Opinion
Civil Action 16-5728 (MAS) (LHG)
08-03-2021
MEMORANDUM ORDER
MICHAEL A. SHIPP, UNITED STATES DISTRICT JUDGE
This matter comes before the Court upon Defendant Brad W. Benson's (“Benson”) Motion for Reconsideration of the Court's July 2017 Order denying Benson's (i) Motion to Vacate Entry of Default and (ii) Motion to Dismiss as moot. (ECF No. 23.) Plaintiffs Fidelity Warranty Services, Inc. and Jim Moran & Associates, Inc. (“Plaintiffs”) opposed (ECF No. 24), and Benson replied (ECF No. 26). The Court has carefully considered the parties' submissions and decides the matter without oral argument pursuant to Local Civil Rule 78.1. For the reasons set forth herein, Benson's Motion is denied.
I. BACKGROUND
Benson partially owned Defendant Edison Motor Cars, Inc. (“EMC”), a defunct car dealership that had a contract with Plaintiffs for certain finance and insurance related products and services. (Compl. ¶¶ 10-12, 18, ECF No. 1.) Benson executed the contract on behalf of EMC in his capacity as president. (Benson Certif ¶ 5, ECF No. 23-2.) In July 2015, Plaintiffs received notice that EMC sold the dealership to an entity that did not assume any of EMC s accounts or outstanding liabilities. (Compl. ¶ 39.) Around the same time, EMC entered into a liquidation proceeding in the Superior Court of New Jersey (“ABC Proceeding”). (Id. ¶ 42.)
In September 2016, Plaintiffs filed the instant six-count action against Benson and other Defendants. (See ECF No. 1.) Four of the six counts are directed at Benson. Count Three asserts a claim for constructive fraud; Count Four alleges violations of N.J. Stat. Ann. §§ 14A:6-12 and 14A:12-13; Count Five asserts a claim for unjust enrichment; and Count Six seeks a declaratory judgment. (Compl. ¶¶ 62-84.) On November 30, 2016, the Clerk of the Court entered default against Benson for failure to appear. On December 9, 2016, Benson moved to vacate the entry of default and dismiss the Complaint. (See ECF No. 7.)

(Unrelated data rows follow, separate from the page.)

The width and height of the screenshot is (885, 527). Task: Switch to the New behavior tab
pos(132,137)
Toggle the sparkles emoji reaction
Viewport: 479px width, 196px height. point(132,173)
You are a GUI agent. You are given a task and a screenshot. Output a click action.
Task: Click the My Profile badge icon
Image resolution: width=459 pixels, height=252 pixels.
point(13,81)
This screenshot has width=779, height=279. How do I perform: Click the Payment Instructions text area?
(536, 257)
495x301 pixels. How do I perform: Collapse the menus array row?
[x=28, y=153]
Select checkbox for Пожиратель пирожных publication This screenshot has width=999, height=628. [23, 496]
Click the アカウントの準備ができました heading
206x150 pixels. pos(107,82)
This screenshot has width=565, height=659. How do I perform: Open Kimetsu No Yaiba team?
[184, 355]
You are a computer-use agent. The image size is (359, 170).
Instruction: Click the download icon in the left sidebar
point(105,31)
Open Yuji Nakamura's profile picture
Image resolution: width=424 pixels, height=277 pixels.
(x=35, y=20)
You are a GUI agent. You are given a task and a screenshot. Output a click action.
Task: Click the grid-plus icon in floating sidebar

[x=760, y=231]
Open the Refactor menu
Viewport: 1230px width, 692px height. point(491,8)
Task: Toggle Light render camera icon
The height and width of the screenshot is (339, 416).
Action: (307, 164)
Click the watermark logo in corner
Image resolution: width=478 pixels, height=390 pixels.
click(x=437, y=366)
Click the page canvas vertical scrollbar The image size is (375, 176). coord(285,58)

In July 2017, the Court denied Benson's motion to vacate for “fail[ure] to set forth a meritorious defense.” (July 2017 Letter Op. 1, ECF No. 18.) Specifically, the Court found that Benson (1) failed to demonstrate that he was not properly served initially and (2) did not dispute that he was properly served on a second occasion. (Id. at 1-2.) That same month, Benson moved for reconsideration. (See Benson Moving Br., ECF No. 23.) Then, in October 2017, Plaintiffs moved in part for default judgment as to Benson. (See ECF No. 28.)

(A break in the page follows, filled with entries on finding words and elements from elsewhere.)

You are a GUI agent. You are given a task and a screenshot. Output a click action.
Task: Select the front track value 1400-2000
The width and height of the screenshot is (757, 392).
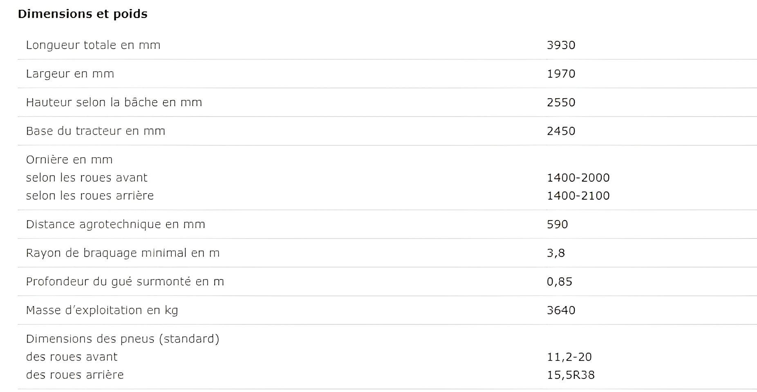[578, 178]
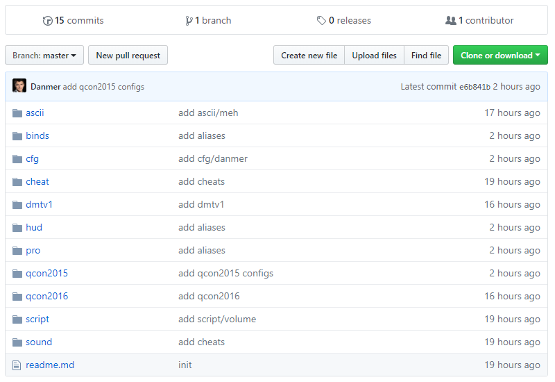Click the contributors people icon
Viewport: 555px width, 382px height.
451,21
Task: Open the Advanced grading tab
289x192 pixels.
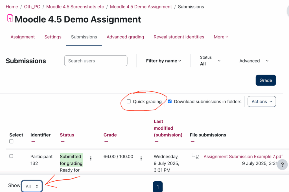Action: (x=125, y=37)
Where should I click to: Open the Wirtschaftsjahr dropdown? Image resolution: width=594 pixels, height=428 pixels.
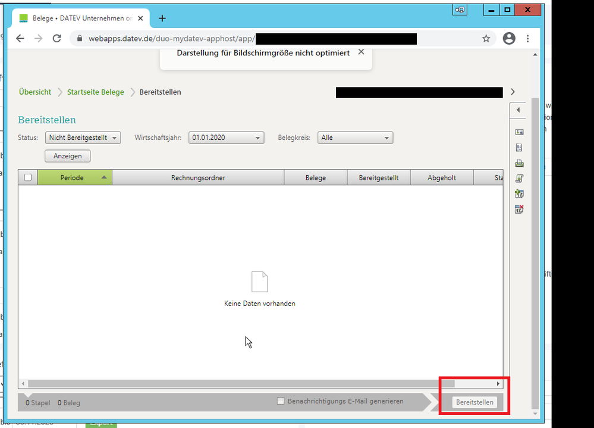226,138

In December 2017, the Court stayed this matter pending resolution of the ABC Proceeding. (See ECF No. 42.) Approximately three years later, on November 25, 2020, Plaintiffs informed the Court that the ABC Proceeding concluded and requested that the case be reinstated because Plaintiffs' claims remained unresolved. (See Nov. 2020 Correspondence, ECF No. 54.) On December 2, 2020, the Court reopened this matter and re-activated, among others, Plaintiffs' motion for default judgment as to Benson. (See ECF No. 55.) On February 10, 2021, Benson submitted correspondence in which he asserted that Plaintiffs' motion for default judgment “is premature in light of the unresolved and pending Motion for Reconsideration.” (See ECF No. 75.)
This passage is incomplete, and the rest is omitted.